> **Task objective**
Copy out every line of the data below without changing anything.

[Data listing]
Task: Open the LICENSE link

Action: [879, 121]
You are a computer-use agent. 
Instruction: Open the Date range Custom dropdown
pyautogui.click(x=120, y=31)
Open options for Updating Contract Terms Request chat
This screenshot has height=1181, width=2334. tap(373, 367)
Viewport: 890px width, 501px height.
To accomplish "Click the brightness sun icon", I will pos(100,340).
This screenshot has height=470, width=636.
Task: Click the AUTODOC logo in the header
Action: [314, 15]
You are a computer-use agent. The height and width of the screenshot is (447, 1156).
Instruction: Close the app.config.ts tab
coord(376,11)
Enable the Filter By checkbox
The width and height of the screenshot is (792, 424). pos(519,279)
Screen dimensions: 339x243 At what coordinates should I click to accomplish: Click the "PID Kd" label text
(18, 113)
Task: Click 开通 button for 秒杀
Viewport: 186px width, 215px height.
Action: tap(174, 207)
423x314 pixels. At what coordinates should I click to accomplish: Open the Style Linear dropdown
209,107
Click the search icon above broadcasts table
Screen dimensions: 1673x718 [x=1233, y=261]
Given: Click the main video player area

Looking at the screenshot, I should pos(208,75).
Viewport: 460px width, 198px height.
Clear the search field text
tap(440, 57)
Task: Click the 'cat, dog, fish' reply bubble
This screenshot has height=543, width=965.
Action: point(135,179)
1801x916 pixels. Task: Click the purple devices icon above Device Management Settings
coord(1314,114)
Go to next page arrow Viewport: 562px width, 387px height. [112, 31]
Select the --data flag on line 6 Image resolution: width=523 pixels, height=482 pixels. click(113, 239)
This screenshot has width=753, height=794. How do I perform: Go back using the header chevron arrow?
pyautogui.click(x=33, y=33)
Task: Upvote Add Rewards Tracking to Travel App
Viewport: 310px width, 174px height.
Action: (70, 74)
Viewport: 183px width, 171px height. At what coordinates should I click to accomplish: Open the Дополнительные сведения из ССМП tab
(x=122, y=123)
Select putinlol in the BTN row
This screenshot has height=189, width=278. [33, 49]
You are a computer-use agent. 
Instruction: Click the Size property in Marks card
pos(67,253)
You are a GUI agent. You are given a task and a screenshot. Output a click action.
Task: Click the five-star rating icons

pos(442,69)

> **Reply to the task**
Task: Open the LICENSE link

Action: [879, 121]
You are a computer-use agent. 
Instruction: Open the Date range Custom dropdown
pyautogui.click(x=120, y=31)
Open options for Updating Contract Terms Request chat
This screenshot has height=1181, width=2334. tap(373, 367)
Viewport: 890px width, 501px height.
To accomplish "Click the brightness sun icon", I will pos(100,340).
This screenshot has height=470, width=636.
Task: Click the AUTODOC logo in the header
Action: [314, 15]
You are a computer-use agent. The height and width of the screenshot is (447, 1156).
Instruction: Close the app.config.ts tab
coord(376,11)
Enable the Filter By checkbox
The width and height of the screenshot is (792, 424). pos(519,279)
Screen dimensions: 339x243 At what coordinates should I click to accomplish: Click the "PID Kd" label text
(18, 113)
Task: Click 开通 button for 秒杀
Viewport: 186px width, 215px height.
Action: tap(174, 207)
423x314 pixels. At what coordinates should I click to accomplish: Open the Style Linear dropdown
209,107
Click the search icon above broadcasts table
Screen dimensions: 1673x718 [x=1233, y=261]
Given: Click the main video player area

Looking at the screenshot, I should pos(208,75).
Viewport: 460px width, 198px height.
Clear the search field text
tap(440, 57)
Task: Click the 'cat, dog, fish' reply bubble
This screenshot has height=543, width=965.
Action: point(135,179)
1801x916 pixels. Task: Click the purple devices icon above Device Management Settings
coord(1314,114)
Go to next page arrow Viewport: 562px width, 387px height. [112, 31]
Select the --data flag on line 6 Image resolution: width=523 pixels, height=482 pixels. click(113, 239)
This screenshot has width=753, height=794. How do I perform: Go back using the header chevron arrow?
pyautogui.click(x=33, y=33)
Task: Upvote Add Rewards Tracking to Travel App
Viewport: 310px width, 174px height.
Action: (70, 74)
Viewport: 183px width, 171px height. At what coordinates should I click to accomplish: Open the Дополнительные сведения из ССМП tab
(x=122, y=123)
Select putinlol in the BTN row
This screenshot has height=189, width=278. [33, 49]
You are a computer-use agent. 
Instruction: Click the Size property in Marks card
pos(67,253)
You are a GUI agent. You are given a task and a screenshot. Output a click action.
Task: Click the five-star rating icons

pos(442,69)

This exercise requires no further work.